Governments, in recent years, have often traded loan shows as crowd-pleasing expressions of international good will. The establishment of diplomatic relations with East Germany brought us Dresden's treasures; warm dealings between presidents Nixon and Sadat led to the Tutankhamun show. But if art shows may be used as geopolitical handshakes, their cancellations also may be used as slaps.
President Carter, objecting to the Soviet invasion of Afghanistan, has announced that the United States would consider limiting both cultural exchanges and high technology dealings with the Soviet government.
Though Control Data's arrangements with the Ministry of Culture are not an agreement between governments, the president on Friday specifically told the nation that "most of the cultural and economic exchanges currently under consideration will be deferred."
The Hermitage exhibit may be vulnerable on both accounts. In announcing the exhibit, Control Data said that it expected profits from the show (from catalogue sales, ticket sales etc.) to be used by the Ministry of Culture "to buy a computer system for the hermitage."

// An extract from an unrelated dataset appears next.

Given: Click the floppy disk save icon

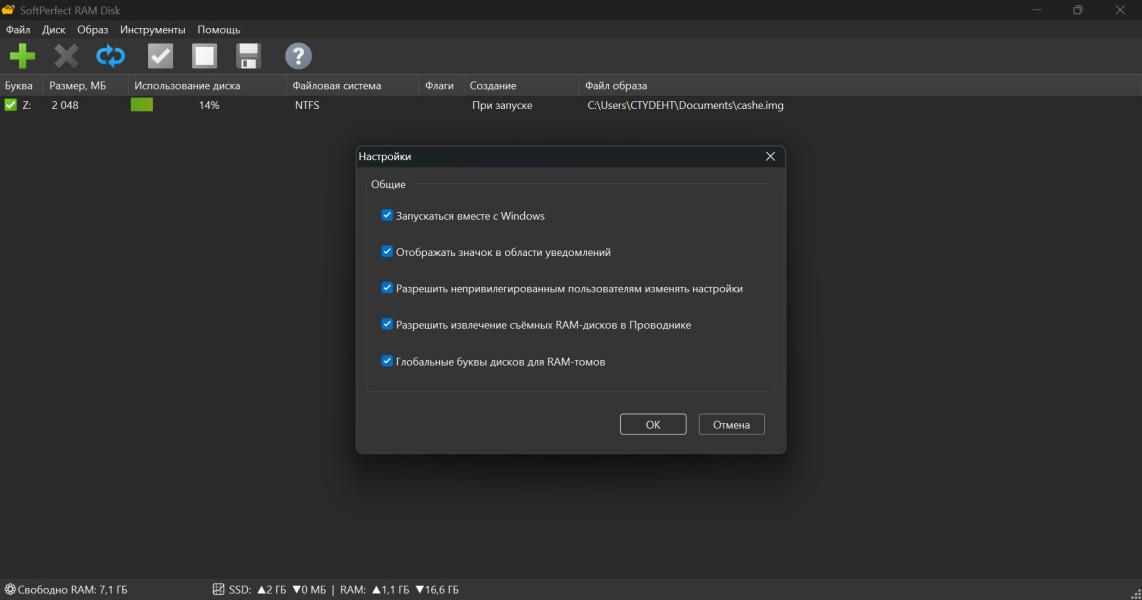Looking at the screenshot, I should [248, 57].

Less prestigious cultural events, such as a concert or lecture, may proceed as scheduled without the U.S. government again stating its approval, but a show as visible as the Hermitage exhibit cannot be so finessed.

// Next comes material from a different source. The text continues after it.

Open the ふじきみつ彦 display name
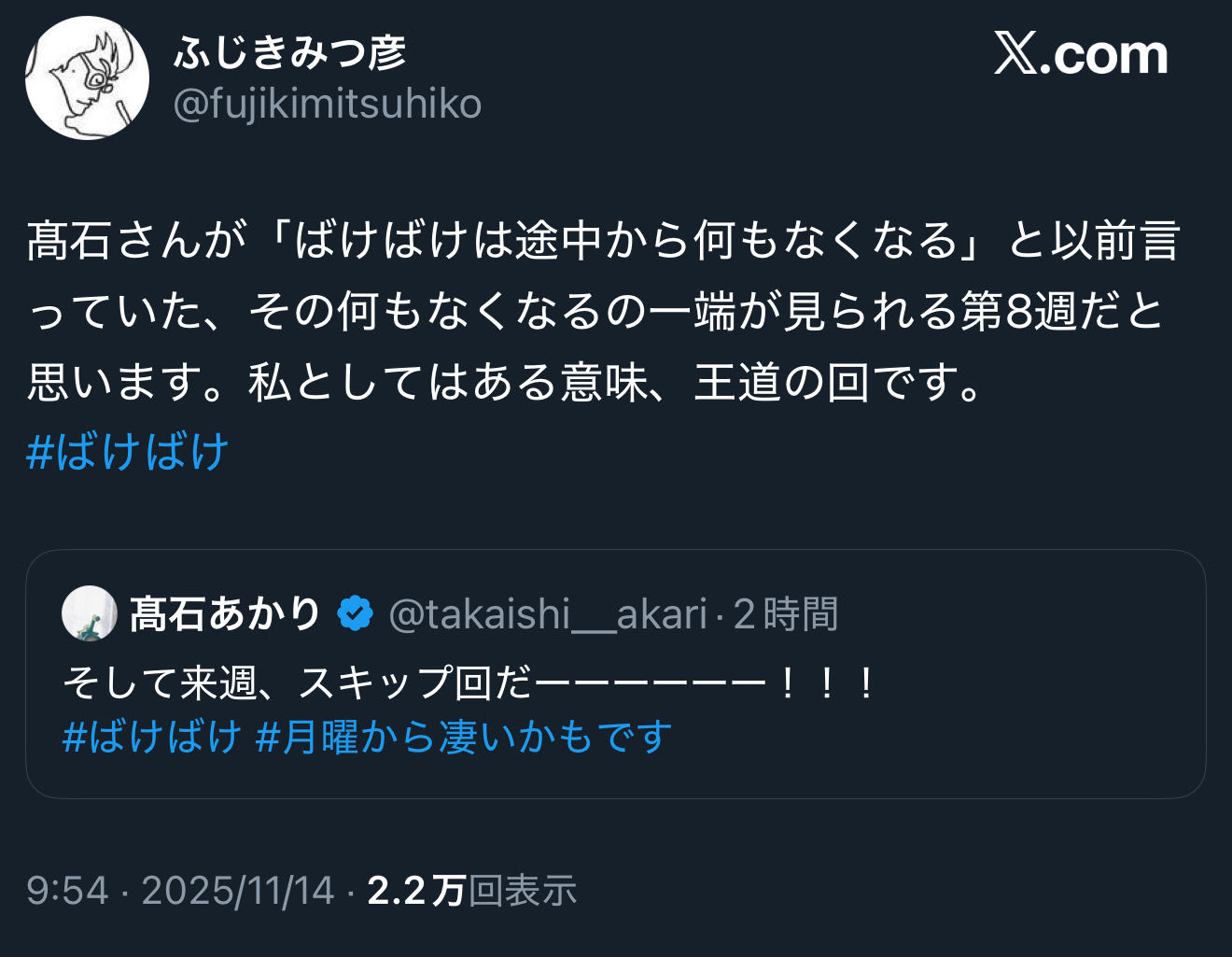 point(289,52)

The Soviets have long refused to send their treasures here without first receiving what is known by statute as an official "waiver of judicial seizure." rWithout such a waiver, U.S. courts could place a lien, say, on a Rubens from the Hermitage in the interests of an emigrant Russian grocer who had filed suit to be repaid for a shop that he had lost. Such waivers are usually granted routinely. But before that can be done, the director of the U.S. International Communication Agency must rule officially, and so state in the Federal Register, that the exhibit thus protected is "in the national interest."
John E. Reinhardt, ICA's director, says that "determination has not yet been made. I know that a decision will have to be made shortly. We decide these things on a case-by-case basis. We, of course, would check with the State Department, the National Security Council and the White House before we decided either way."

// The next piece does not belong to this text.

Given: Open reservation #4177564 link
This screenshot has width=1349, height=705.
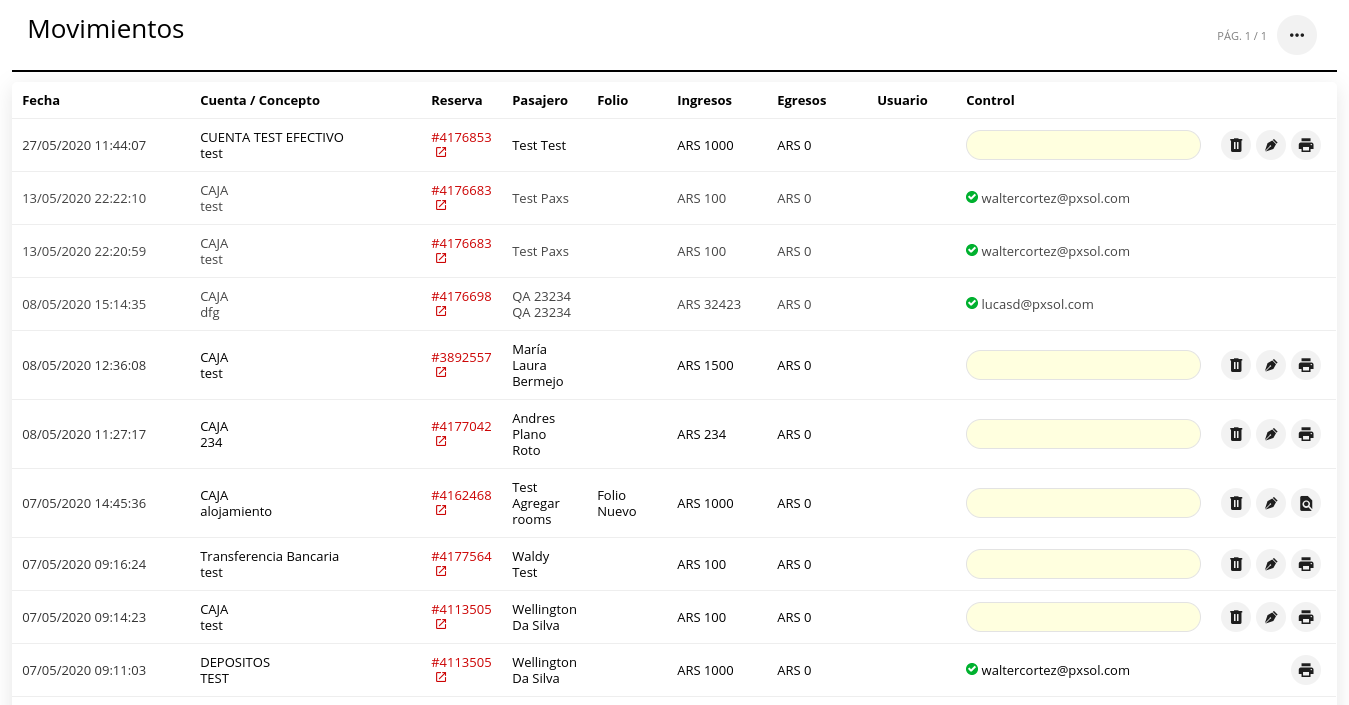Looking at the screenshot, I should click(x=461, y=556).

Marshall Brement, a National Security Council staff member involved with Soviet affairs, says a decision on the waiver of judicial seizure for the Hermitage exhibit "will be taken within the next few days, certainly within a week."
Time is running out. Construction contracts for the exhibit's installation were to be signed by the National Gallery before the end of January. Both the Gallery's board and the directors of Control Data are scheduled to meet later this month. At both meetings the future of the show is to be discussed. l
The Hermitage exhibition has been organized by the Minneapolis Institute of Arts, whose director, Samuel Sachs II, says "we're already well down the pike. We've conceived the Installation; we've planned educational materials, posters, audio-visual aids, we've had paper specially manufactured for the catalogue, and a press run of 250,000 was to have begun by the end of the month. Control Data already has spent a lot of money -- on plane trips to Leningrad, color transparencies, press kits, phone bills, you name it.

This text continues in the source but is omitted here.